La patronal del ocio nocturno Fecasarm (Federación Catalana de Asociaciones de Restauración y musicales) espera que las pistas de baile con saloncitos tengan los días contados. Según su secretario general, Joaquim Boada, la patronal ha trasladado al Govern una nueva propuesta que contempla el 75% de la ocupación en sala y pista de baile y mascarilla obligatoria. “Otro fin de semana así es un problema. Hay que trabajar la concienciación y apelar a la responsabilidad individual. No somos el padre de nadie”, zanja.
Al otro lado de la ciudad, con un público más local y dimensiones más modestas que los gigantes del Frente Marítimo, el Almodobar lucha también por salir adelante en el barrio de Gràcia.

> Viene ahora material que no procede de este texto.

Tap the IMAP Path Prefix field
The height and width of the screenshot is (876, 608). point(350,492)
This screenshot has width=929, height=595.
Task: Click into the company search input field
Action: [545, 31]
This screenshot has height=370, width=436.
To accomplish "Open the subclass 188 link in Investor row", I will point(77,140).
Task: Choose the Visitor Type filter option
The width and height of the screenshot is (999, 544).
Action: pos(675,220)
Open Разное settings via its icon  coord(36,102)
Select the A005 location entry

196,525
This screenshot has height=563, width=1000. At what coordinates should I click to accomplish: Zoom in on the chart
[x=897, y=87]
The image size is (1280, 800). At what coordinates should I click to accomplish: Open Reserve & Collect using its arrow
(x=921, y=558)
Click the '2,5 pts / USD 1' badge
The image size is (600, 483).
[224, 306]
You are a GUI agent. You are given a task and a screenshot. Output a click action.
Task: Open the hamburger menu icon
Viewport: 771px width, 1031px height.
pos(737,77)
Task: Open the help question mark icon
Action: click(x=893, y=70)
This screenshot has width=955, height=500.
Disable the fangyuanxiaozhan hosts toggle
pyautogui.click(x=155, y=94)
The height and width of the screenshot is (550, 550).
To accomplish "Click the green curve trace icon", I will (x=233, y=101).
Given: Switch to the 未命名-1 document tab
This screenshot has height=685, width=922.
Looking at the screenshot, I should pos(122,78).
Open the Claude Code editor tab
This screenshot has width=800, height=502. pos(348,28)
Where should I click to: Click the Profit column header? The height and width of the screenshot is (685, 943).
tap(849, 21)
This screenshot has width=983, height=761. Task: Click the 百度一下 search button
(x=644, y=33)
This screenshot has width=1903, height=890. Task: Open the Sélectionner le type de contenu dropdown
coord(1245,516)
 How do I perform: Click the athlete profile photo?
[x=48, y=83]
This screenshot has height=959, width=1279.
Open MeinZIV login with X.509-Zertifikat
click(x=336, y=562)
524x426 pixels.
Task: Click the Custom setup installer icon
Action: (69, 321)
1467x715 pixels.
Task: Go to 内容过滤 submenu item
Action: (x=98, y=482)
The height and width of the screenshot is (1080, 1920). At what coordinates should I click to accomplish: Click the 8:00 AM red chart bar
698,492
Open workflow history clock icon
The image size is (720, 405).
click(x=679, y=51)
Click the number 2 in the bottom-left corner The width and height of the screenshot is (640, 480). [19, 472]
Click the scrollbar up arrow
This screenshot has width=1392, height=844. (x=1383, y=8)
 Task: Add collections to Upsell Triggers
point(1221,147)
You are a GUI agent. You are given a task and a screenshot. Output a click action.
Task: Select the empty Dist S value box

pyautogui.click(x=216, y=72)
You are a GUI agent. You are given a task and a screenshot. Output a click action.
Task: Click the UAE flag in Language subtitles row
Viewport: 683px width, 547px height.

Bueno, el Almodobar y el Almo2bar, que son familia. “Intentamos aguantar lo máximo posible, pero he tenido que tirar de ahorros. Tenemos mucha menos gentes y a veces no llegamos a llenar el 50% del aforo”, apunta Techu Martín, uno de los socios. Aquí no hay sillones ni reservados y la pista de baile se ataja con sillas y un futbolín. Pero las medidas de seguridad son las mismas que en cualquier discoteca: hay circuitos de entrada y salida de personas, control de temperatura, gel de manos y registro en la puerta.
En el Almo2bar, de hecho, una suave brisa a antiséptico se cuela bajo la mascarilla. No hay mucha gente para ser el local de fieles parroquianos que es. Los grupos de amigos se acurrucan en las esquinas o contra la pared. Cada uno a lo suyo. Pero mueven los pies, que eso no es delito. Suena Maná. Clavado en un bar. La nueva normalidad.